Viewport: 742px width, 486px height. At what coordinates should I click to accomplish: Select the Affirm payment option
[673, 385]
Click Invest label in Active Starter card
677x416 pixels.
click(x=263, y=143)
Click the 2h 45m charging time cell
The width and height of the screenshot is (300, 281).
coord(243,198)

_EXERCISE BRIEF_:
List each line from the rows above that contains the string "width".

_THE OUTPUT_:
Viewport: 742px width, 486px height. At what coordinates should I click to accomplish: Select the Affirm payment option
The width and height of the screenshot is (300, 281).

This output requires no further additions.